_SET PROBLEM:_ Could you render the records, from their first line through the line containing "Action: click(914, 438)" (both included), as a Markdown table with the columns Row and Line, leaving out blank lines?

_RECORDS SUPPLIED:_

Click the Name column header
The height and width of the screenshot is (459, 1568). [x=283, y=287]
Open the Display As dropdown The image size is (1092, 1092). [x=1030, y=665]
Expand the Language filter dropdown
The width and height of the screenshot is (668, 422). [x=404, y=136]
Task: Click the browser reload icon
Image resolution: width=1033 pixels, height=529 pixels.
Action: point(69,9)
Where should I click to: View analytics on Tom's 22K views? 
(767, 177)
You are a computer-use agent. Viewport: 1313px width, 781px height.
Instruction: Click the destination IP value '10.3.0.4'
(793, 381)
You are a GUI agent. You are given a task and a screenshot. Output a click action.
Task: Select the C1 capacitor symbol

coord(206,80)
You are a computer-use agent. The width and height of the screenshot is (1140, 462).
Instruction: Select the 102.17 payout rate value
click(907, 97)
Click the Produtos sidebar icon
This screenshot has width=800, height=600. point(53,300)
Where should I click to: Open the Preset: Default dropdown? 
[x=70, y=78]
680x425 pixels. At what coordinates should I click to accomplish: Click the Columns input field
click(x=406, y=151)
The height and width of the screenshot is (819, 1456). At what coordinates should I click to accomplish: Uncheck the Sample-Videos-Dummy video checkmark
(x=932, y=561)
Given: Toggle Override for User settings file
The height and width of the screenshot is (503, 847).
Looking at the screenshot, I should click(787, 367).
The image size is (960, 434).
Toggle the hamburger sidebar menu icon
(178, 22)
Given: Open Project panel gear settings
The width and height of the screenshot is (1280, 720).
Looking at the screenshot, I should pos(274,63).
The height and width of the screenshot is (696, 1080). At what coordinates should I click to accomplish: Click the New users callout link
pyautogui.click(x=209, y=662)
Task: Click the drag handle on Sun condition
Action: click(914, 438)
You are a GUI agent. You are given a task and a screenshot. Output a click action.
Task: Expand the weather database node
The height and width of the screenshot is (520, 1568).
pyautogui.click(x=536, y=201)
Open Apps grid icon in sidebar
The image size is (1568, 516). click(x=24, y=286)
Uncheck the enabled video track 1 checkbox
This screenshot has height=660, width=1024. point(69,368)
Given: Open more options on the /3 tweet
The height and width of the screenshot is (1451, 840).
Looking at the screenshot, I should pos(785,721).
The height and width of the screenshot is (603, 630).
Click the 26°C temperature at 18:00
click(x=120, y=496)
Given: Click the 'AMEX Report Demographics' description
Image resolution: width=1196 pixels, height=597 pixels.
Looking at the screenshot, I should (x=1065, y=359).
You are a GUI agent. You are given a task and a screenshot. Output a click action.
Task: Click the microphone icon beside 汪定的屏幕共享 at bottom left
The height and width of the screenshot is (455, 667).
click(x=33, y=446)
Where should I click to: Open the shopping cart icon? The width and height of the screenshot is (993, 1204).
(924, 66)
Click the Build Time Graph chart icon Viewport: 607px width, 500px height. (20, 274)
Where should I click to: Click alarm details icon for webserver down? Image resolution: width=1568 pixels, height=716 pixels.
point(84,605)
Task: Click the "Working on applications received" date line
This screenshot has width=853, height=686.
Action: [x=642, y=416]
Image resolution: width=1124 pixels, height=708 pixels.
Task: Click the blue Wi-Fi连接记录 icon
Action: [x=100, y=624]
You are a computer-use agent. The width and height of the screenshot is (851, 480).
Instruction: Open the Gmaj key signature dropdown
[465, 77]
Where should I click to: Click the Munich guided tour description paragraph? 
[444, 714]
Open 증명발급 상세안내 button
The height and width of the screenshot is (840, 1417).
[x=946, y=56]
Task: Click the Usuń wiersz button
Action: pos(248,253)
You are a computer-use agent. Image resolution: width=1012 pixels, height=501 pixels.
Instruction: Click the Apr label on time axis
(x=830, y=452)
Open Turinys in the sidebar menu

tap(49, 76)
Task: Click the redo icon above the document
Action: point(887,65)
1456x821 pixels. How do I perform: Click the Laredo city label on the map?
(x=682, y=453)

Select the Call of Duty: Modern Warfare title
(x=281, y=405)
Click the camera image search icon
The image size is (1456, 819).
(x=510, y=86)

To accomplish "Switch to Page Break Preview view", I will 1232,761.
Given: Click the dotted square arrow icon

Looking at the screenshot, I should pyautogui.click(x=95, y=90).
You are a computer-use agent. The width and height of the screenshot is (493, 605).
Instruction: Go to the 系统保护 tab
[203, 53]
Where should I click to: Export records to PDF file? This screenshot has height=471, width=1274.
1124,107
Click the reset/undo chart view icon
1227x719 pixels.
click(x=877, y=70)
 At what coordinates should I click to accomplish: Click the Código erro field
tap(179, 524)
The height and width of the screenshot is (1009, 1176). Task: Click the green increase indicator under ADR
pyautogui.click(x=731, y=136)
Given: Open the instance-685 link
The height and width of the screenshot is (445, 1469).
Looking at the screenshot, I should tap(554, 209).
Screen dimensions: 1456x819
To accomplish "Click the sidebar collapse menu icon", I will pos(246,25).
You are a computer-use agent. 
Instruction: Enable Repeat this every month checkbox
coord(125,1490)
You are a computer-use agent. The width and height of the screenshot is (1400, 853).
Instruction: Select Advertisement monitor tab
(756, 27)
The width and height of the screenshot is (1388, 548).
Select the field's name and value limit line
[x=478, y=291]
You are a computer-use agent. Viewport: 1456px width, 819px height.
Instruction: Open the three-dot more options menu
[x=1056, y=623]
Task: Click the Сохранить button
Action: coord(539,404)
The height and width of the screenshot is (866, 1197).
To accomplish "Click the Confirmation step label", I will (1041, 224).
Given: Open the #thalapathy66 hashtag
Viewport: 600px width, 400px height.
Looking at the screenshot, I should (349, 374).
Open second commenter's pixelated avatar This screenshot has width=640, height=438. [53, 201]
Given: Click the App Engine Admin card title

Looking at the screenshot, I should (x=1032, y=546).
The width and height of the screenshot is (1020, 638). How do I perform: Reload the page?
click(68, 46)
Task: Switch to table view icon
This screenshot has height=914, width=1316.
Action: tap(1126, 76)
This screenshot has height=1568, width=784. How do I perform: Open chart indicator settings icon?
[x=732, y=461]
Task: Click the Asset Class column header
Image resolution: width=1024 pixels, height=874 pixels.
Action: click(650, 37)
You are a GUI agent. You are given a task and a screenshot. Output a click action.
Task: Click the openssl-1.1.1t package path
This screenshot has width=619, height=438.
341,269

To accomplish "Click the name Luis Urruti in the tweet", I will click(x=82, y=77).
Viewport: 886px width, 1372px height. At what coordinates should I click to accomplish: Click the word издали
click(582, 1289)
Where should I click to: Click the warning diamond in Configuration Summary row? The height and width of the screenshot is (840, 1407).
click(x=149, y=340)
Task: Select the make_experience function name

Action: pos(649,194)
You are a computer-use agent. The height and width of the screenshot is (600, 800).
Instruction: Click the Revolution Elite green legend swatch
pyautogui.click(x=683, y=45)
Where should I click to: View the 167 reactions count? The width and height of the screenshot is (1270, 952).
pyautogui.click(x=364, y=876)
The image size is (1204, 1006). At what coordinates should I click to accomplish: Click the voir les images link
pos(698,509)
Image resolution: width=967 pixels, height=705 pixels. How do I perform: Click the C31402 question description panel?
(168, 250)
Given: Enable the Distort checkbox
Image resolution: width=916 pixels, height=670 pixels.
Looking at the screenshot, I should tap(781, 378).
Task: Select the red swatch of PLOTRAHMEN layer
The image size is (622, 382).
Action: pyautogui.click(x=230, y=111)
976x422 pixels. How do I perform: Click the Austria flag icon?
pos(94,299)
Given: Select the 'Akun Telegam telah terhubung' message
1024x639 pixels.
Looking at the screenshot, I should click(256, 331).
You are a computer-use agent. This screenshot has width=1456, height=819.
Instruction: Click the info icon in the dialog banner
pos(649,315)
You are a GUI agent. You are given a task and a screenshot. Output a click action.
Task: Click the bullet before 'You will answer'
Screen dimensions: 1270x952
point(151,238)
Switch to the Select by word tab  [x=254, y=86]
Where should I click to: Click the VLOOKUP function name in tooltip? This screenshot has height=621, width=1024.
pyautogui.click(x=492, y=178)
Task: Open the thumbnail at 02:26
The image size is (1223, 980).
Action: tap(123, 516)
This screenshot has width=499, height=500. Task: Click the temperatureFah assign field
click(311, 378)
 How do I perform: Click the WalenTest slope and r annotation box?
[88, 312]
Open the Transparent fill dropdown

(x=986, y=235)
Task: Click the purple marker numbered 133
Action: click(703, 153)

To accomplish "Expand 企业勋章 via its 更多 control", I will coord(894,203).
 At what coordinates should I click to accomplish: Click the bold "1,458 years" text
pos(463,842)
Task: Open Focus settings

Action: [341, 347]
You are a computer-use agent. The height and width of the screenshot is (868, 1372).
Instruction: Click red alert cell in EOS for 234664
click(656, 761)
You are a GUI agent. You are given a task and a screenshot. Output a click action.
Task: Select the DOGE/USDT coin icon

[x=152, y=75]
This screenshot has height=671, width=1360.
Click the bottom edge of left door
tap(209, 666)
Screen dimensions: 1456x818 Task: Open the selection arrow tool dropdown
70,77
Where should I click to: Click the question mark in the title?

_COMPLETE OUTPUT:_
| Row | Line |
|---|---|
| 1 | Click the Name column header |
| 2 | The height and width of the screenshot is (459, 1568). [x=283, y=287] |
| 3 | Open the Display As dropdown The image size is (1092, 1092). [x=1030, y=665] |
| 4 | Expand the Language filter dropdown |
| 5 | The width and height of the screenshot is (668, 422). [x=404, y=136] |
| 6 | Task: Click the browser reload icon |
| 7 | Image resolution: width=1033 pixels, height=529 pixels. |
| 8 | Action: point(69,9) |
| 9 | Where should I click to: View analytics on Tom's 22K views?  |
| 10 | (767, 177) |
| 11 | You are a computer-use agent. Viewport: 1313px width, 781px height. |
| 12 | Instruction: Click the destination IP value '10.3.0.4' |
| 13 | (793, 381) |
| 14 | You are a GUI agent. You are given a task and a screenshot. Output a click action. |
| 15 | Task: Select the C1 capacitor symbol |
| 16 | coord(206,80) |
| 17 | You are a computer-use agent. The width and height of the screenshot is (1140, 462). |
| 18 | Instruction: Select the 102.17 payout rate value |
| 19 | click(907, 97) |
| 20 | Click the Produtos sidebar icon |
| 21 | This screenshot has width=800, height=600. point(53,300) |
| 22 | Where should I click to: Open the Preset: Default dropdown?  |
| 23 | [x=70, y=78] |
| 24 | 680x425 pixels. At what coordinates should I click to accomplish: Click the Columns input field |
| 25 | click(x=406, y=151) |
| 26 | The height and width of the screenshot is (819, 1456). At what coordinates should I click to accomplish: Uncheck the Sample-Videos-Dummy video checkmark |
| 27 | (x=932, y=561) |
| 28 | Given: Toggle Override for User settings file |
| 29 | The height and width of the screenshot is (503, 847). |
| 30 | Looking at the screenshot, I should click(787, 367). |
| 31 | The image size is (960, 434). |
| 32 | Toggle the hamburger sidebar menu icon |
| 33 | (178, 22) |
| 34 | Given: Open Project panel gear settings |
| 35 | The width and height of the screenshot is (1280, 720). |
| 36 | Looking at the screenshot, I should pos(274,63). |
| 37 | The height and width of the screenshot is (696, 1080). At what coordinates should I click to accomplish: Click the New users callout link |
| 38 | pyautogui.click(x=209, y=662) |
| 39 | Task: Click the drag handle on Sun condition |
| 40 | Action: click(914, 438) |